◆ **GIVEN DATA**:

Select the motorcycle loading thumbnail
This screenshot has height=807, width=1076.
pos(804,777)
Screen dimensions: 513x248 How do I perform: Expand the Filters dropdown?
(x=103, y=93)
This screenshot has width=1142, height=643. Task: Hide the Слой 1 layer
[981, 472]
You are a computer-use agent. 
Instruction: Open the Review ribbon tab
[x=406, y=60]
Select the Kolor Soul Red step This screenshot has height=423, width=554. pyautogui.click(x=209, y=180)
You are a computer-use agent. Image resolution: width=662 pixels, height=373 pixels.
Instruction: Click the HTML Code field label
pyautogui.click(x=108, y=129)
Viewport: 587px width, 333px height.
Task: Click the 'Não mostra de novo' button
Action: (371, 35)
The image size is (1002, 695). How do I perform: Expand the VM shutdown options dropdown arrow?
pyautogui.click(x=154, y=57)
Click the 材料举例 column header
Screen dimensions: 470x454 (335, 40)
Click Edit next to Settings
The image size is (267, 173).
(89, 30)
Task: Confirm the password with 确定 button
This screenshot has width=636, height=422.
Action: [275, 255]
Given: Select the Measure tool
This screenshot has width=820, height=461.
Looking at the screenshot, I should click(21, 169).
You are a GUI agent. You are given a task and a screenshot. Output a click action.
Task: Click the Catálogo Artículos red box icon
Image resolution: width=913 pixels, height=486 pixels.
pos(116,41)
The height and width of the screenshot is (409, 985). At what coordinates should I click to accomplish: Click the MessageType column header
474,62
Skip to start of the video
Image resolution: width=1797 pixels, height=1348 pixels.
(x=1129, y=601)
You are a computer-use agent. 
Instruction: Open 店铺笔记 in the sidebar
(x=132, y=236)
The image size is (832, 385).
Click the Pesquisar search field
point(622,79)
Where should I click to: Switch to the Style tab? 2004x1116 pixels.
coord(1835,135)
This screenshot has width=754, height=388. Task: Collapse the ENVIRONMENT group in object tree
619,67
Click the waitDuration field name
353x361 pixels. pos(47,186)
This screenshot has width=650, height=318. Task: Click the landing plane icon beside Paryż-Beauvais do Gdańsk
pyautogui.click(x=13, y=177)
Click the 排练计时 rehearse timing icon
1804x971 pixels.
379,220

◆ **WHAT TO PRODUCE**:
Reproduce the items from the line holding "This screenshot has width=1142, height=643." through the line holding "Looking at the", inclusive, swapping "computer-use agent" for "GUI agent" and leaving everything else unchanged.

◆ **RESULT FOR THIS TASK**:
This screenshot has width=1142, height=643. Task: Hide the Слой 1 layer
[981, 472]
You are a GUI agent. 
Instruction: Open the Review ribbon tab
[x=406, y=60]
Select the Kolor Soul Red step This screenshot has height=423, width=554. pyautogui.click(x=209, y=180)
You are a GUI agent. Image resolution: width=662 pixels, height=373 pixels.
Instruction: Click the HTML Code field label
pyautogui.click(x=108, y=129)
Viewport: 587px width, 333px height.
Task: Click the 'Não mostra de novo' button
Action: (371, 35)
The image size is (1002, 695). How do I perform: Expand the VM shutdown options dropdown arrow?
pyautogui.click(x=154, y=57)
Click the 材料举例 column header
Screen dimensions: 470x454 (335, 40)
Click Edit next to Settings
The image size is (267, 173).
(89, 30)
Task: Confirm the password with 确定 button
This screenshot has width=636, height=422.
Action: [275, 255]
Given: Select the Measure tool
This screenshot has width=820, height=461.
Looking at the screenshot, I should click(21, 169).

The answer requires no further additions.